The city’s program is the only one of its kind in the area and complements what Franklin County already does to prevent mosquito-population growth, such as spraying pesticides. Miller said the city has been releasing minnows for three years, and he believes the approach is more efficient — and definitely more natural.

“When you fog, within minutes, it’s on the ground, and it’s not killing anything after that,” Miller said. “It all helps, but with the minnows, you’re releasing a native fish in their native habitat in their native state to do what they do best without any chemicals or pesticides.”

Miller said he can’t quantify the program’s results, but he said it’s so simple that it was worth a try. It’s relatively cheap, too, at $425 for about 11,000 fish. In comparison, Canal Winchester paid $6,200 to the Franklin County Health Department for mosquito control in 2017.

“For a few hundred dollars and a little bit of time, why not?” he said. “How could it not help?”

Summer hikes or barbecues might be disturbed by a larger mosquito population this year because of a particularly wet few months. According to the National Weather Service in Wilmington, June’s temperatures and precipitation have been above average. Rainfall and heat create ideal breeding conditions for some species of mosquitoes that lay their eggs in standing water.

Fortunately, Miller said, most mosquitoes are simply a nuisance.

The Ohio Department of Health has tested 27,000 mosquitoes in 33 counties this year. Of those, six tested positive for West Nile virus, a disease carried by infected mosquitoes that can be deadly. Three of those positive tests were in Franklin County. There has been no documented human case of West Nile in Ohio this year, said Richard Gary, the state public-health entomologist.

The Franklin County Health Department — whose jurisdiction is the entire county outside Columbus and Worthington — uses a variety of methods to deter growth of the mosquito population. The department targets larvae early by locating standing water and releasing bacteria that affects only mosquito eggs. But as the summer goes on and mosquitoes hatch, the county begins fogging with pesticides. The county also responds to calls about high mosquito activity and will spray specific areas.

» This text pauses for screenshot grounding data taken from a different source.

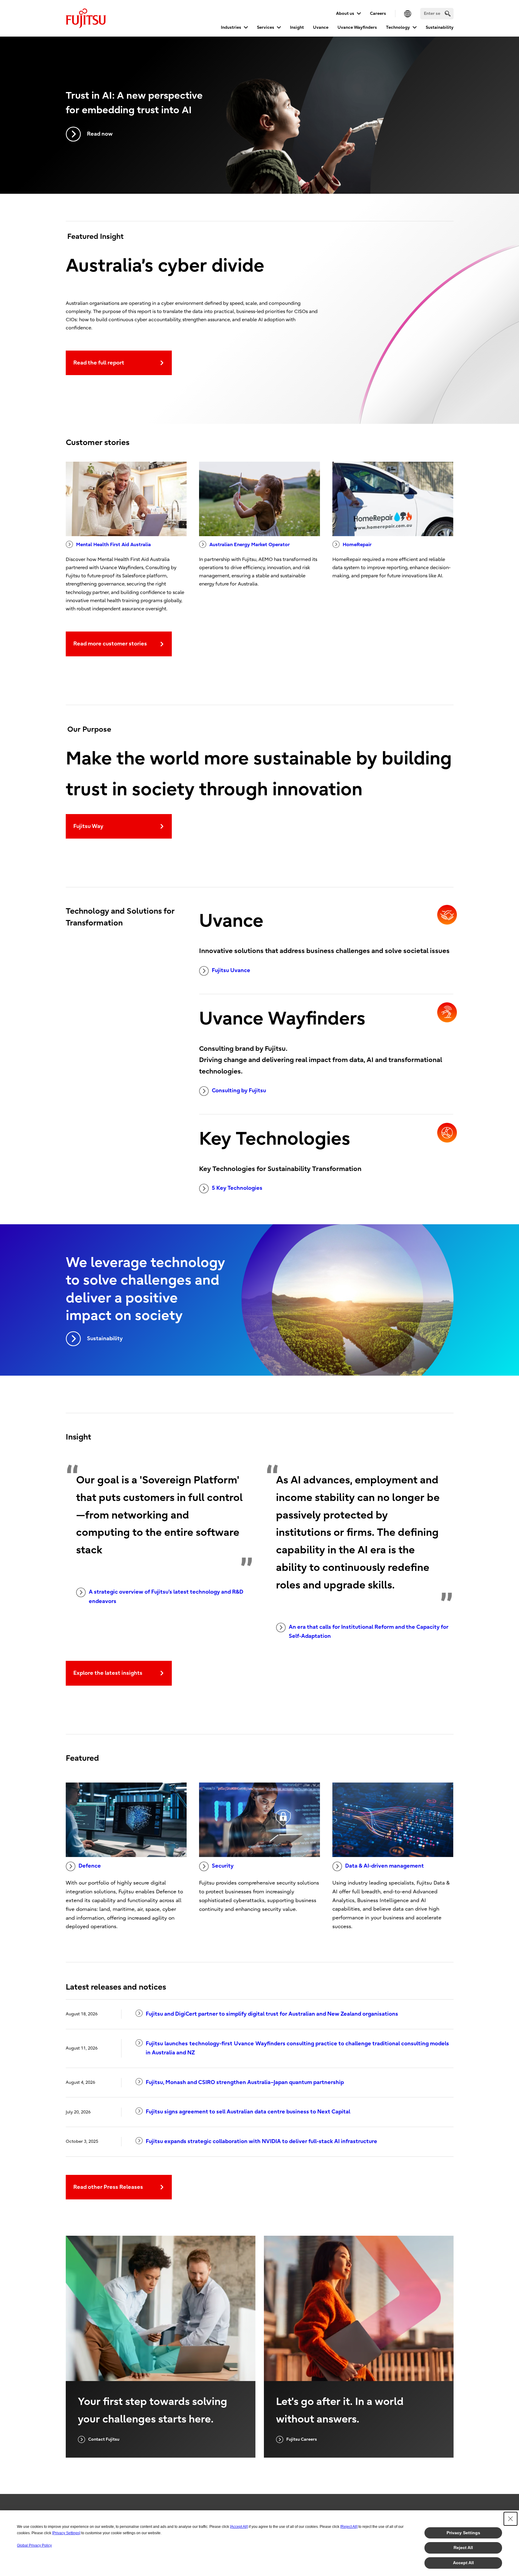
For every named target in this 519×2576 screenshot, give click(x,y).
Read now (100, 134)
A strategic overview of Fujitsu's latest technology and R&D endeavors (166, 1597)
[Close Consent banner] (510, 2518)
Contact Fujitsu (103, 2439)
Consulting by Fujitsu (239, 1090)
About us (345, 13)
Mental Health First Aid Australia (113, 544)
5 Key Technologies (237, 1188)
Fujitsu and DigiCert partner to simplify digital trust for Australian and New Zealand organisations (272, 2014)
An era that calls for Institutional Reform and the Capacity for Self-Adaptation (368, 1632)
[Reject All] (349, 2527)
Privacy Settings (463, 2532)
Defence (89, 1866)
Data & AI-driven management (384, 1866)
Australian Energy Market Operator (249, 544)
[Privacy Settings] (66, 2533)
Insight (297, 27)
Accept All (463, 2562)
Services (265, 27)
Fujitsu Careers (301, 2439)
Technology (398, 27)
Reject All (463, 2547)
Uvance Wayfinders (357, 27)
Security (223, 1866)
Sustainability (440, 27)
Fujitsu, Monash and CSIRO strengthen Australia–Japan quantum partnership (245, 2082)
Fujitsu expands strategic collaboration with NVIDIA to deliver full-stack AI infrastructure (261, 2141)
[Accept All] (239, 2527)
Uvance (320, 27)
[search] (448, 13)
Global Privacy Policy (34, 2545)
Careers (378, 13)
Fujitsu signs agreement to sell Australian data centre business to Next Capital (248, 2112)
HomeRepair (357, 544)
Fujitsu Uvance (231, 970)
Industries (231, 27)
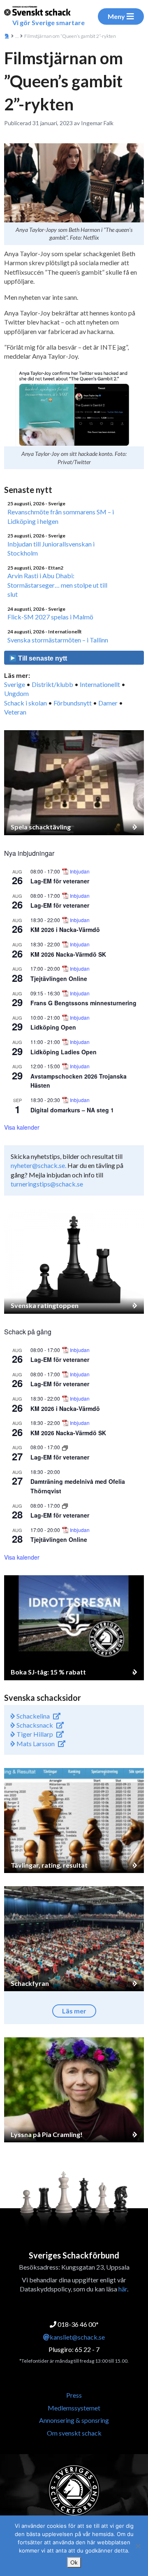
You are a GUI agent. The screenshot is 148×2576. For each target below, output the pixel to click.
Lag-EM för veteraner (59, 881)
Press (74, 2395)
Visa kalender (21, 1127)
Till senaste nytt (41, 658)
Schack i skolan (25, 703)
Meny (116, 16)
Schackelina (32, 1716)
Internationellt (100, 684)
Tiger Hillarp (34, 1734)
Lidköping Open (53, 1027)
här (122, 2289)
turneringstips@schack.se (47, 1184)
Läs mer (74, 2011)
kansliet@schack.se (77, 2337)
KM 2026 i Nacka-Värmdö (65, 929)
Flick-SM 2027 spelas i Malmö (50, 617)
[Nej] (138, 2546)
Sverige (14, 684)
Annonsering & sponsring (74, 2420)
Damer (108, 703)
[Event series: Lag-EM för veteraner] (65, 1446)
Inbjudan (80, 871)
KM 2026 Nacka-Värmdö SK (68, 954)
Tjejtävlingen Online (58, 978)
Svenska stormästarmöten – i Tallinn (57, 640)
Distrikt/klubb (52, 684)
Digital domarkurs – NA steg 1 (72, 1110)
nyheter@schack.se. (38, 1165)
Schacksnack (34, 1725)
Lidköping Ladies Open (63, 1052)
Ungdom (16, 693)
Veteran (15, 712)
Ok (74, 2562)
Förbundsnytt (72, 703)
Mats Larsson (35, 1743)
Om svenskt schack (74, 2433)
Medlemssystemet (74, 2408)
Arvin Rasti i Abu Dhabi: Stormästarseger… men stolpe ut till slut (57, 585)
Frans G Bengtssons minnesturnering (83, 1003)
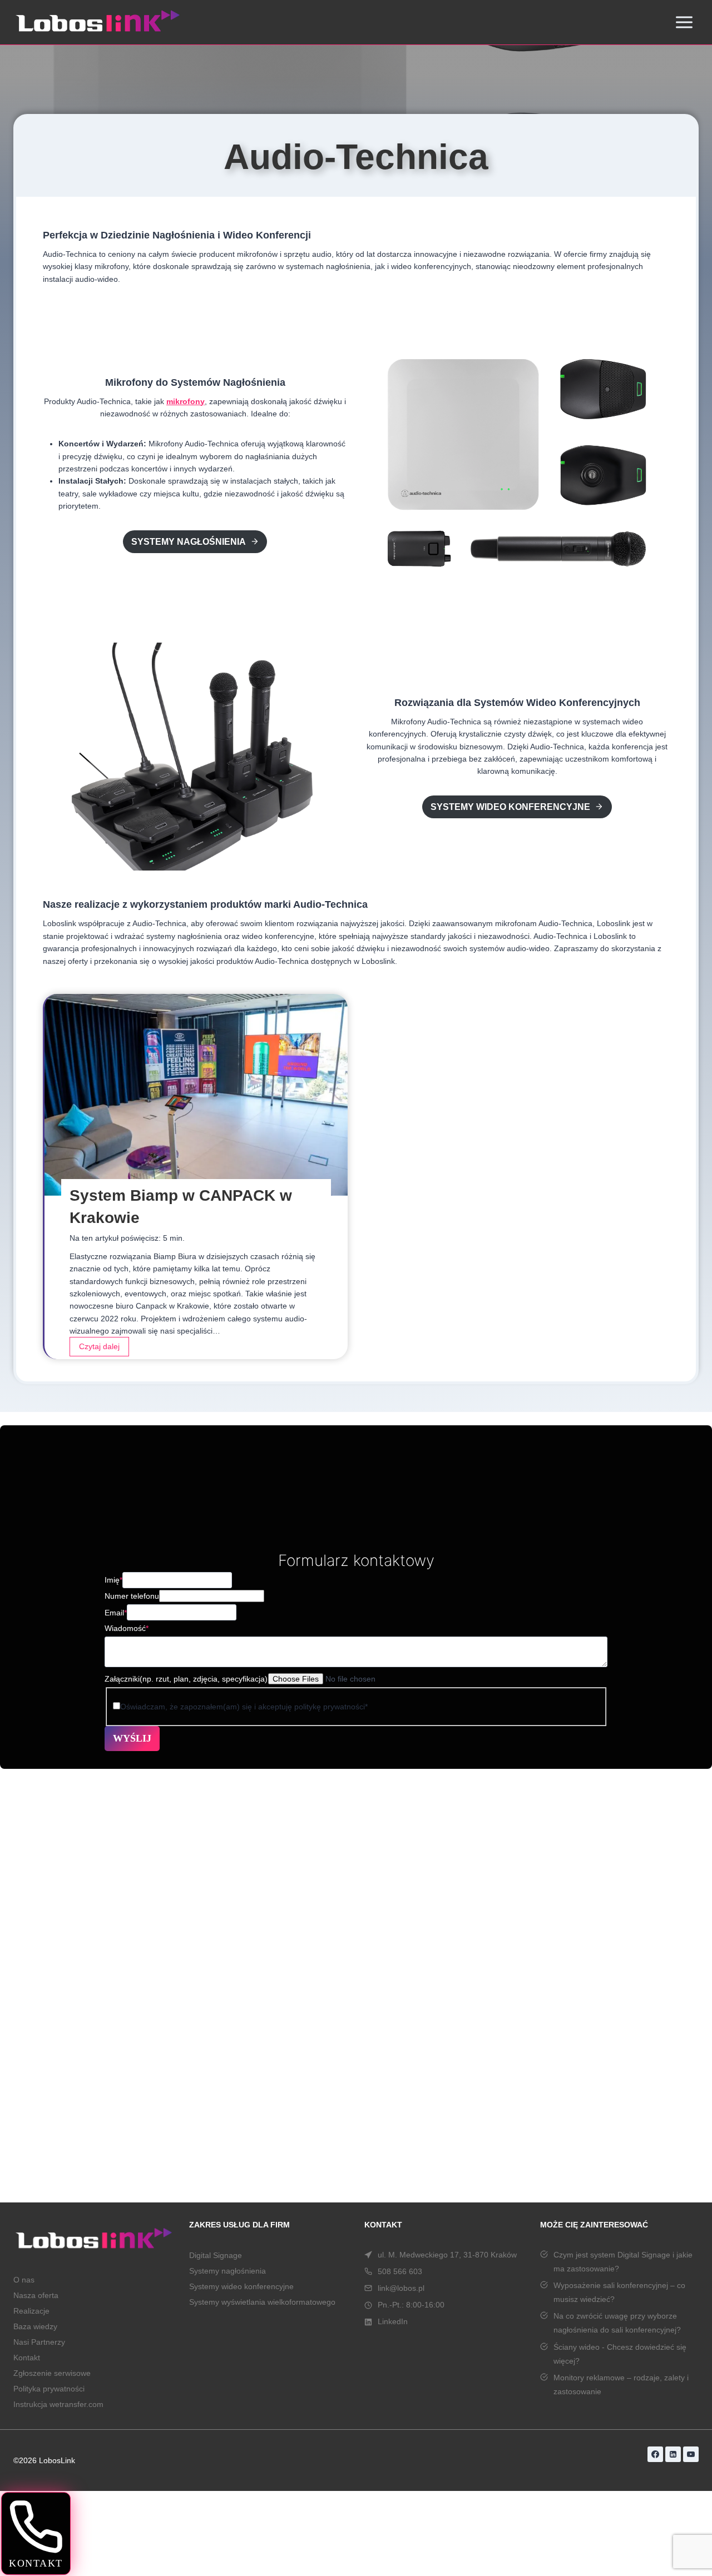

People who do not want pesticides in their neighborhood can fill out a no-spray request on the county health department’s website. Columbus Public Health has a similar request process for city residents. Some people prefer this option if they have specific concerns about allergies, health or the environment.

“You can’t ever get rid of mosquitoes,” Miller said. “They’ll always be there, but we can manage them as best we can.”

Originally published by The Columbus Dispatch on June 14, 2018.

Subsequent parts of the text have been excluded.